Psychic functions are more emotional than sensual. Religious devotion was once the medium through which an unconscious nature expressed the urge to symbolic understanding, to lift us beyond mere instinctuality. Though we have evolved in some aspects, the world we create today as much reflects the inhumanity and spiritual inferiority as the one Christ sought to inform. The natural balancing of consciousness is effected by an unconscious counter-pole: a two-sided devil we may dismiss as superstition, though we remain subject to its hidden will.

The conflicts between conscious and unconscious, spirit and nature, science and religion, reflect this dual nature. Science has proved the duality of all energic processes, yet it dismisses emotion as fantasy. Preachers can’t incorporate it but through an obsolete dogma. Psychology can’t interpret it but by rote method. Philosophy grows stale before a material truth, and culture seems more divided today than ever. Confusion increases with each partial answer.

As Jung has shown, the nature of the unconscious is fluid and ever-changing, and it relentlessly pursues its own purposes. We may want more certainty than that implies, yet it’s this tension of doubt and uncertainty which is intended to make us aware of inner changes.

The value of myth and religion is that their images express the deeper conflicts below consciousness. Its purposes are not determined by ego, but are its burden. Through this mystery, we have inborn functions which enable us to relate to it. But, only if the symbols are re-interpreted to reflect changes in consciousness will they make any sense.

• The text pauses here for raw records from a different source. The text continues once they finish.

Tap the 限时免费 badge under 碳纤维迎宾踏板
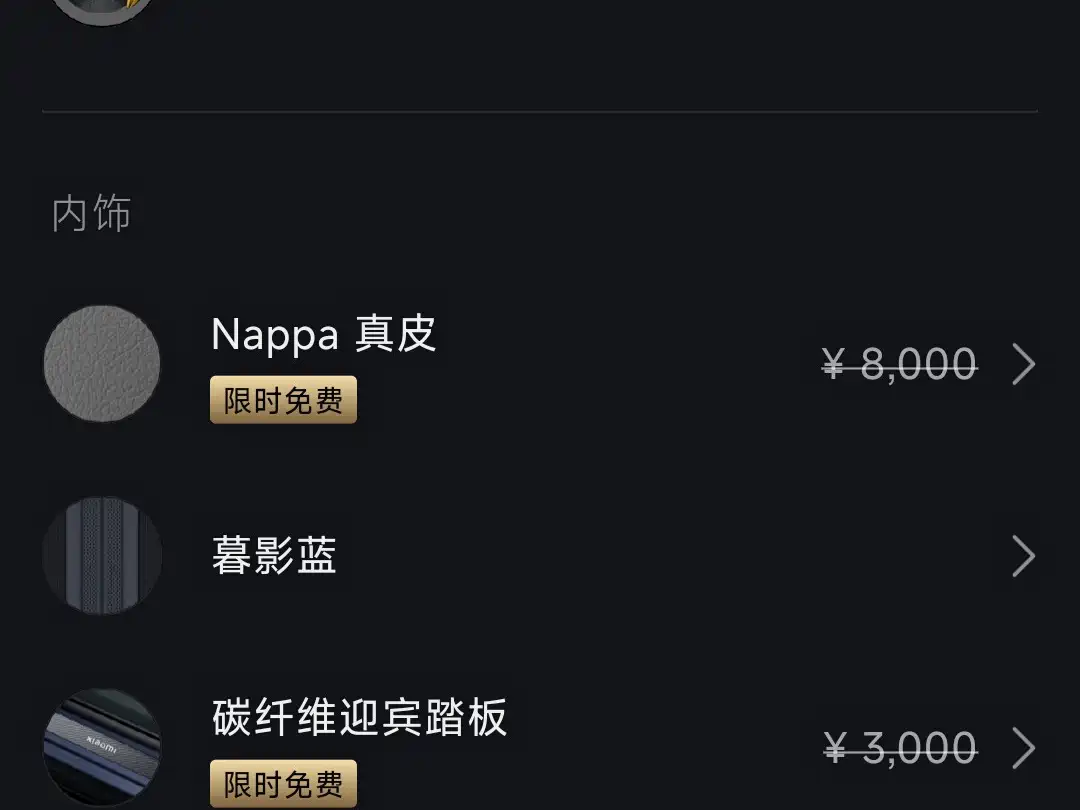Screen dimensions: 1080x810 [283, 784]
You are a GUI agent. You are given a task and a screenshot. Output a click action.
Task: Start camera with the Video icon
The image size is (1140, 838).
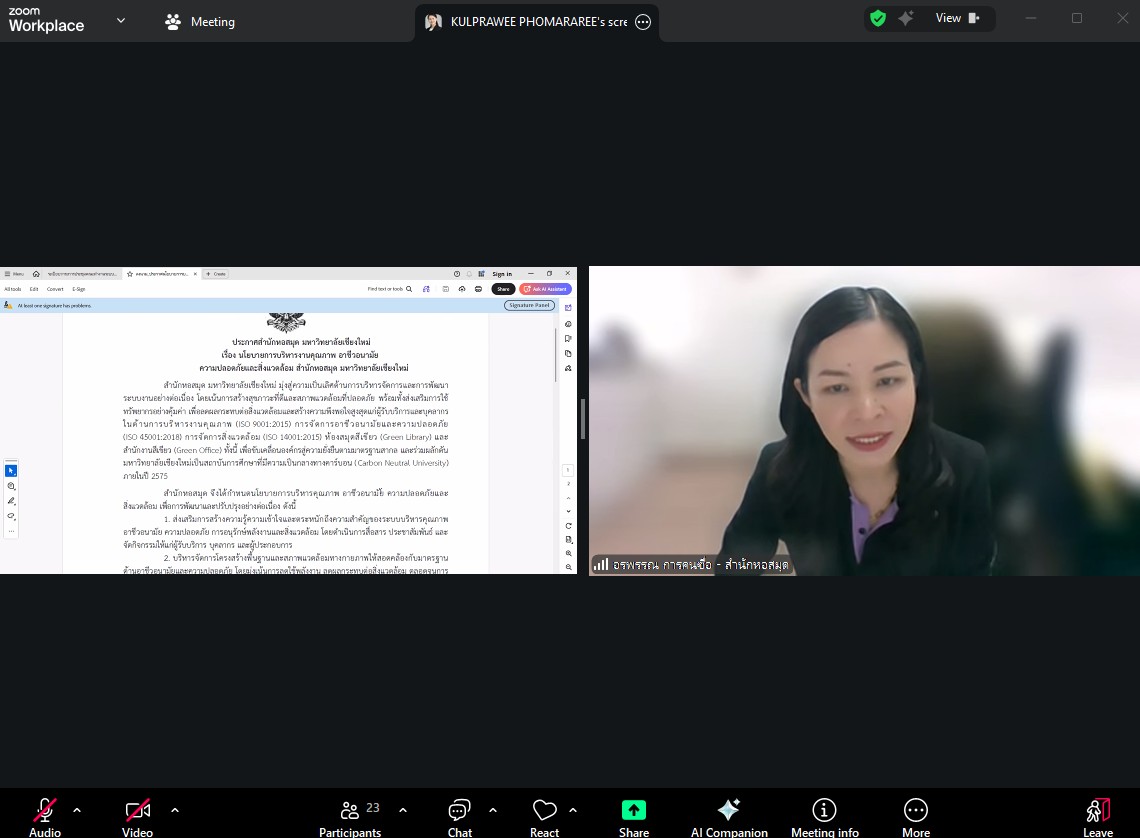coord(138,811)
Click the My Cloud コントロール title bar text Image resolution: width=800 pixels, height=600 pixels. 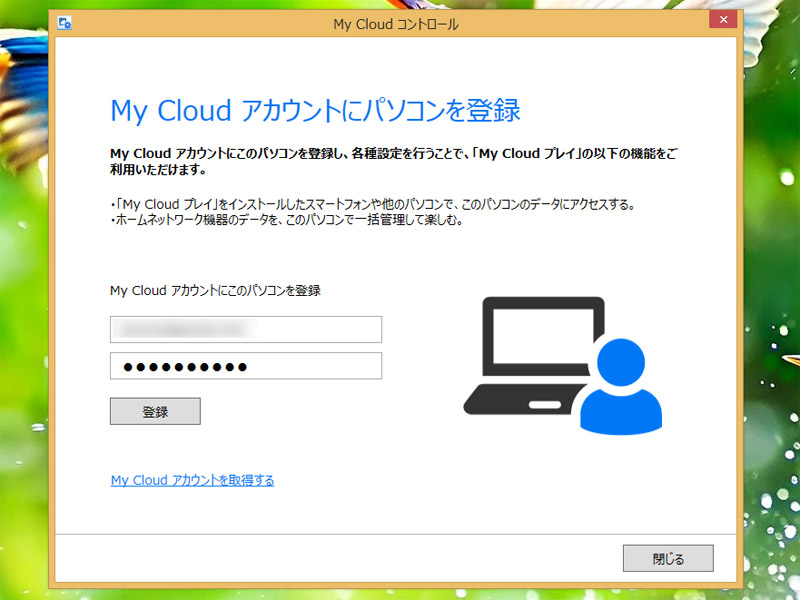[x=396, y=24]
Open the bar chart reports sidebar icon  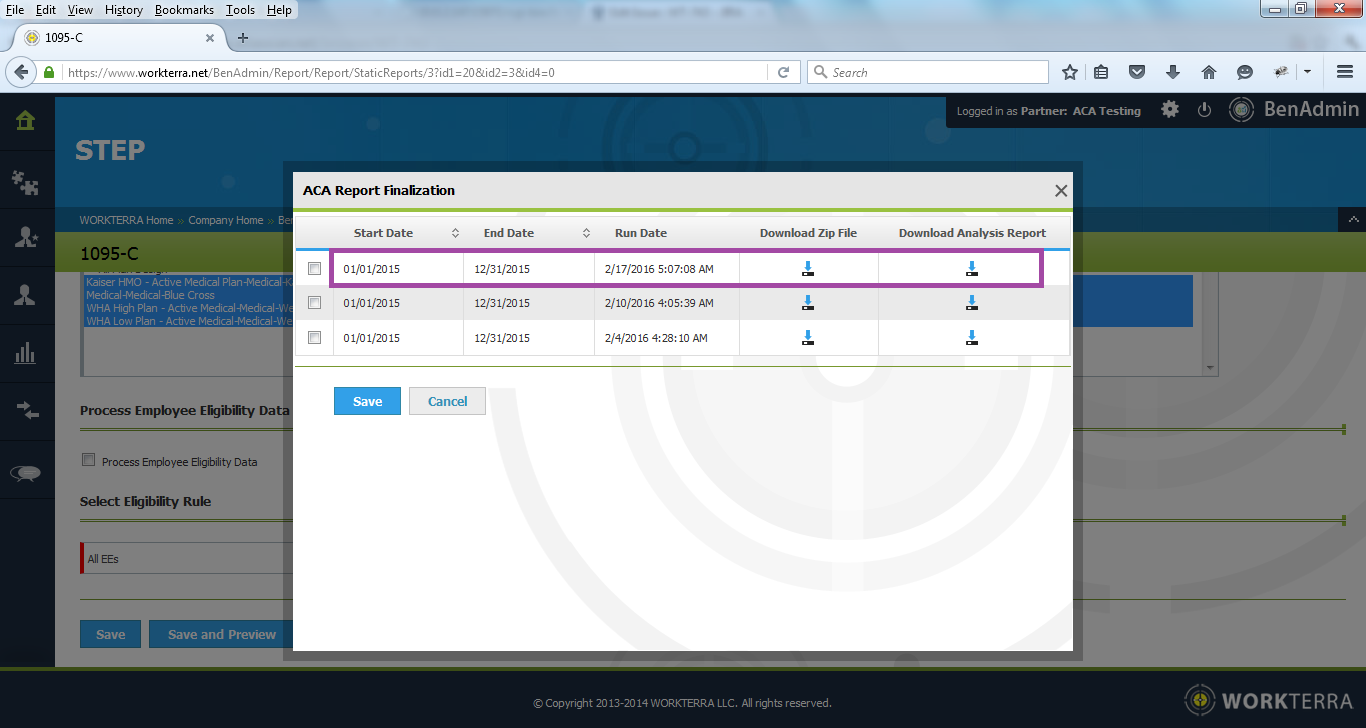pyautogui.click(x=26, y=352)
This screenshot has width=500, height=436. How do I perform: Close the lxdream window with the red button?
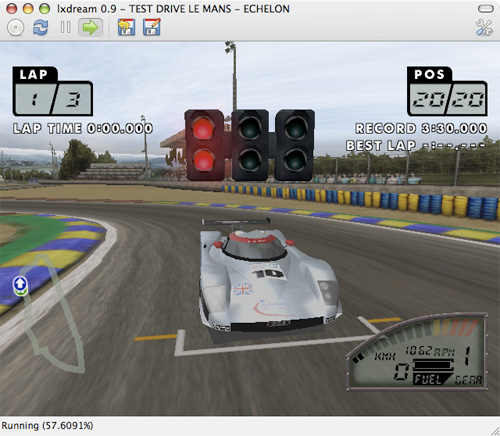click(12, 8)
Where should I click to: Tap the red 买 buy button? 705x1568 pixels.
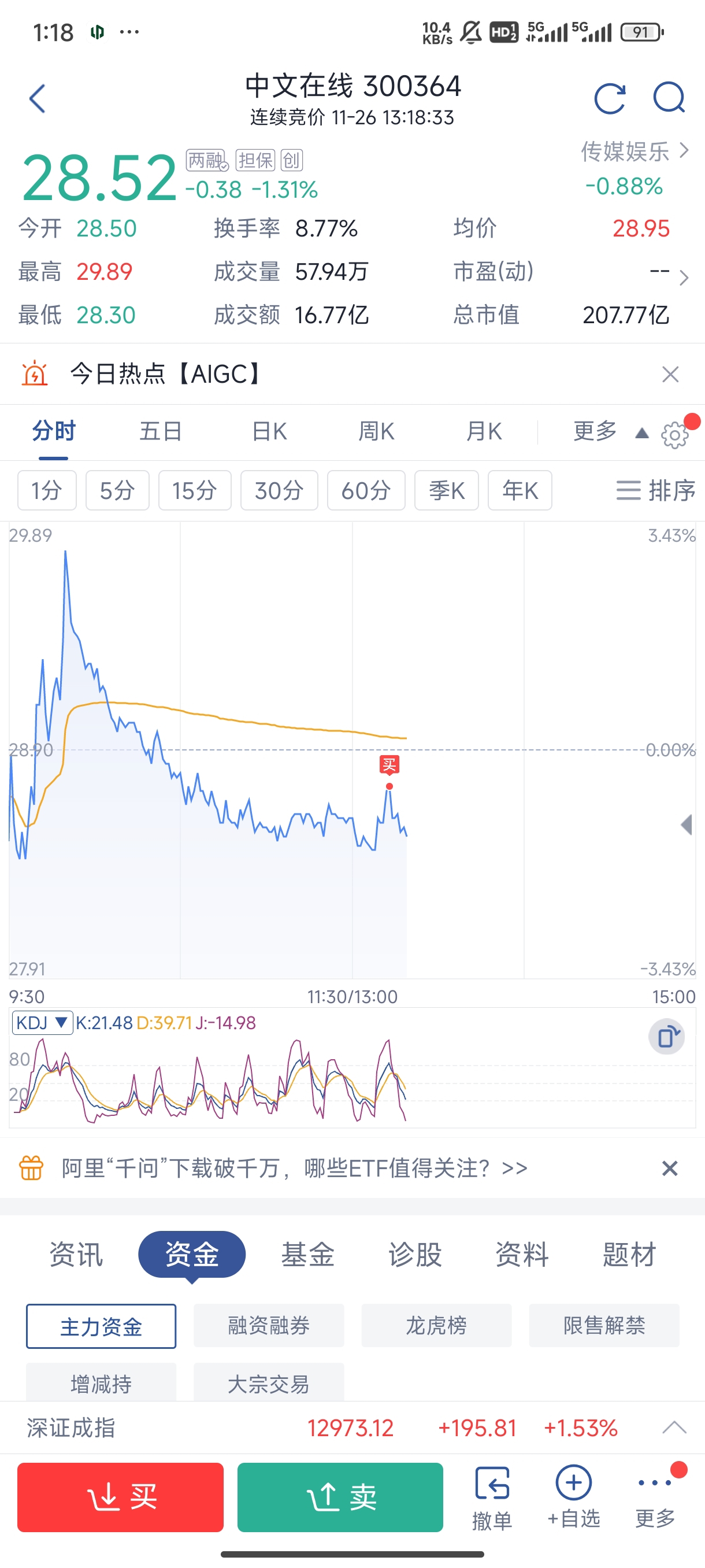pyautogui.click(x=120, y=1497)
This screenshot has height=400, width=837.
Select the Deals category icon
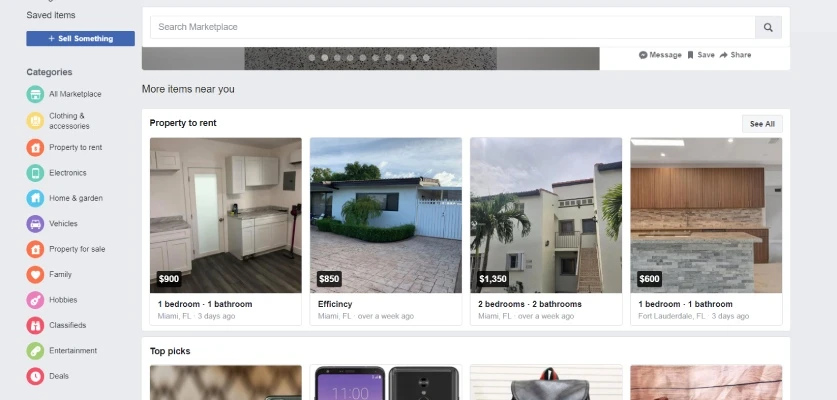tap(35, 376)
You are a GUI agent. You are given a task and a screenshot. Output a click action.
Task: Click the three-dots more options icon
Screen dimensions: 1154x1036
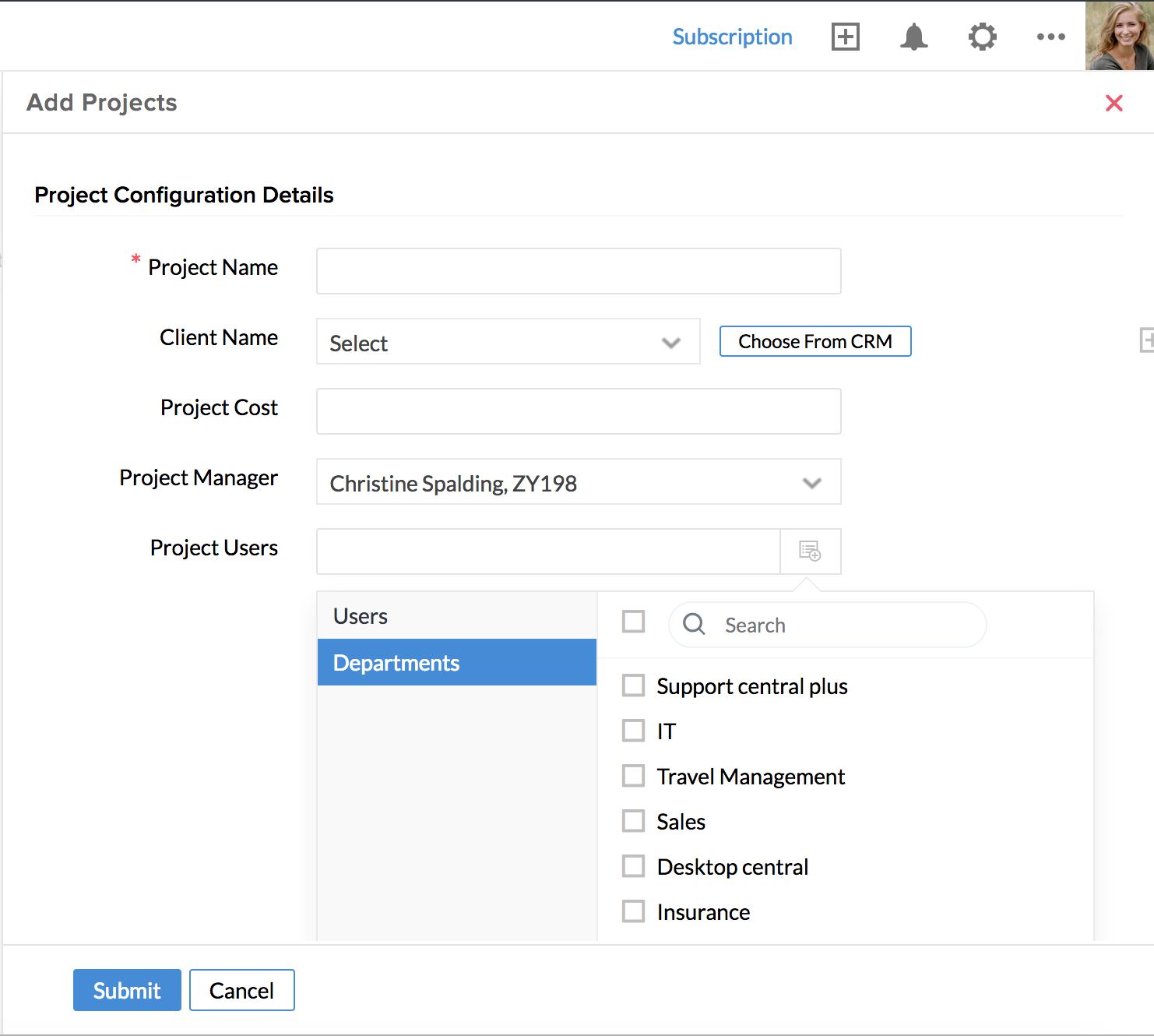(1050, 37)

Ego must attain a certain level of stability to see its inner opposite as a part of itself. This is only possible through the emotions it creates. When unconscious tension is projected and explodes into the objective world, it is fantasy become real, and the instinctual energy contained in them can be very destructive.

There’s no other way for consciousness to conceive a world beyond the senses, strive as science and psychology may to understand the psyche through fact and statistic. The denial of spirit for the material world, where subjective images become concrete, is now at the expense of the reality that sustains it.

We don’t have to perceive the wind or thunder as the voice of a god to know it’s a power we can’t see or control. We won’t ever again conceive concrete things as spirits in the literal sense. Yet the way we relate to nature today, the unconscious awe, the fear and disdain, does speak to us. But only a small whisper does it sound; easily drowned by the siren-song of technology, material progress, and all the rest of the fear of god that makes us strangers to ourselves.